▶ [YOUR OBJECTIVE]
Render the rows below as a numbered list, leaving out any blank lines.
********
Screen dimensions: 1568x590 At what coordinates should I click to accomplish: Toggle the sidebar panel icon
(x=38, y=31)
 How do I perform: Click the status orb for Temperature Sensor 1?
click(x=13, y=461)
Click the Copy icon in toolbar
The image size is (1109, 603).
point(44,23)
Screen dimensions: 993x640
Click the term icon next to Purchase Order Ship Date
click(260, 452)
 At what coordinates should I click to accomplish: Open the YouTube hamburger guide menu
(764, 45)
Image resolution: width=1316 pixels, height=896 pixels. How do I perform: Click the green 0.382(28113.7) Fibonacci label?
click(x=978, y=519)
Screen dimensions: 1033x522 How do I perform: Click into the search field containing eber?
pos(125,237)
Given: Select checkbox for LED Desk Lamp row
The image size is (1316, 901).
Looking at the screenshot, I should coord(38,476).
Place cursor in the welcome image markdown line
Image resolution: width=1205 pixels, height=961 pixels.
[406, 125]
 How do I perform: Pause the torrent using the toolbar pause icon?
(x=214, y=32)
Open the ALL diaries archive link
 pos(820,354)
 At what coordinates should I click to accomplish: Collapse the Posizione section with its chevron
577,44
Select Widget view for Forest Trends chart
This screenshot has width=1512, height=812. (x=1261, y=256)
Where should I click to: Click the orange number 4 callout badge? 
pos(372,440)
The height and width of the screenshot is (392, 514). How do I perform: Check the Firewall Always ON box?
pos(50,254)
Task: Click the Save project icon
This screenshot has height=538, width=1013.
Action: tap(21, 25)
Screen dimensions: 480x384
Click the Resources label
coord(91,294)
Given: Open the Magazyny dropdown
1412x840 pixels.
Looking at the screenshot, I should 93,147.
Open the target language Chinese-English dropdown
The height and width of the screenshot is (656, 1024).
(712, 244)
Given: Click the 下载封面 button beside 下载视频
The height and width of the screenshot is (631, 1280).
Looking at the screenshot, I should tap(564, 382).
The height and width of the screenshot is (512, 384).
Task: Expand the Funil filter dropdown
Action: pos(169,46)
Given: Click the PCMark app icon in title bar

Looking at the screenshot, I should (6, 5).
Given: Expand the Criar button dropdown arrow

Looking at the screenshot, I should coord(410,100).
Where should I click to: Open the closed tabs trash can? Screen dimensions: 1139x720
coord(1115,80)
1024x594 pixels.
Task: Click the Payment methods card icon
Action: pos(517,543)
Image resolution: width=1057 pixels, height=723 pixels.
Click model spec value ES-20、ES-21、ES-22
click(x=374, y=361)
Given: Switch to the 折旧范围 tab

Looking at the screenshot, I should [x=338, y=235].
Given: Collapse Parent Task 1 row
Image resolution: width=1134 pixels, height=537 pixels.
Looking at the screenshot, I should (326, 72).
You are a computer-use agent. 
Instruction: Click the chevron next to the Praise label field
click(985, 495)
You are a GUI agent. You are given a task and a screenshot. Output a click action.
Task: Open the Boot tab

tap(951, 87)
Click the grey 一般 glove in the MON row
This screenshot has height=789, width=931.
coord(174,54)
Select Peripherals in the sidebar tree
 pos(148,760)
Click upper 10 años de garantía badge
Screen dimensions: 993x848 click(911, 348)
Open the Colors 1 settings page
********
▶ [PROBLEM SOLUTION]
1. Screen dimensions: 1568x590 At what coordinates should I click to accomplish: Toggle the sidebar panel icon
2. (x=38, y=31)
3.  How do I perform: Click the status orb for Temperature Sensor 1?
4. click(x=13, y=461)
5. Click the Copy icon in toolbar
6. The image size is (1109, 603).
7. point(44,23)
8. Screen dimensions: 993x640
9. Click the term icon next to Purchase Order Ship Date
10. click(260, 452)
11.  At what coordinates should I click to accomplish: Open the YouTube hamburger guide menu
12. (764, 45)
13. Image resolution: width=1316 pixels, height=896 pixels. How do I perform: Click the green 0.382(28113.7) Fibonacci label?
14. click(x=978, y=519)
15. Screen dimensions: 1033x522 How do I perform: Click into the search field containing eber?
16. pos(125,237)
17. Given: Select checkbox for LED Desk Lamp row
18. The image size is (1316, 901).
19. Looking at the screenshot, I should coord(38,476).
20. Place cursor in the welcome image markdown line
21. Image resolution: width=1205 pixels, height=961 pixels.
22. [406, 125]
23.  How do I perform: Pause the torrent using the toolbar pause icon?
24. (x=214, y=32)
25. Open the ALL diaries archive link
26.  pos(820,354)
27.  At what coordinates should I click to accomplish: Collapse the Posizione section with its chevron
28. 577,44
29. Select Widget view for Forest Trends chart
30. This screenshot has width=1512, height=812. (x=1261, y=256)
31. Where should I click to: Click the orange number 4 callout badge? 
32. pos(372,440)
33. The height and width of the screenshot is (392, 514). How do I perform: Check the Firewall Always ON box?
34. pos(50,254)
35. Task: Click the Save project icon
36. This screenshot has height=538, width=1013.
37. Action: tap(21, 25)
38. Screen dimensions: 480x384
39. Click the Resources label
40. coord(91,294)
41. Given: Open the Magazyny dropdown
42. 1412x840 pixels.
43. Looking at the screenshot, I should 93,147.
44. Open the target language Chinese-English dropdown
45. The height and width of the screenshot is (656, 1024).
46. (712, 244)
47. Given: Click the 下载封面 button beside 下载视频
48. The height and width of the screenshot is (631, 1280).
49. Looking at the screenshot, I should tap(564, 382).
50. The height and width of the screenshot is (512, 384).
51. Task: Expand the Funil filter dropdown
52. Action: pos(169,46)
53. Given: Click the PCMark app icon in title bar
54. Looking at the screenshot, I should (6, 5).
55. Given: Expand the Criar button dropdown arrow
56. Looking at the screenshot, I should coord(410,100).
57. Where should I click to: Open the closed tabs trash can? Screen dimensions: 1139x720
58. coord(1115,80)
59. 1024x594 pixels.
60. Task: Click the Payment methods card icon
61. Action: pos(517,543)
62. Image resolution: width=1057 pixels, height=723 pixels.
63. Click model spec value ES-20、ES-21、ES-22
64. click(x=374, y=361)
65. Given: Switch to the 折旧范围 tab
66. Looking at the screenshot, I should [x=338, y=235].
67. Given: Collapse Parent Task 1 row
68. Image resolution: width=1134 pixels, height=537 pixels.
69. Looking at the screenshot, I should (326, 72).
70. You are a computer-use agent. 
71. Instruction: Click the chevron next to the Praise label field
72. click(985, 495)
73. You are a GUI agent. You are given a task and a screenshot. Output a click action.
74. Task: Open the Boot tab
75. tap(951, 87)
76. Click the grey 一般 glove in the MON row
77. This screenshot has height=789, width=931.
78. coord(174,54)
79. Select Peripherals in the sidebar tree
80.  pos(148,760)
81. Click upper 10 años de garantía badge
82. Screen dimensions: 993x848 click(911, 348)
83. Open the Colors 1 settings page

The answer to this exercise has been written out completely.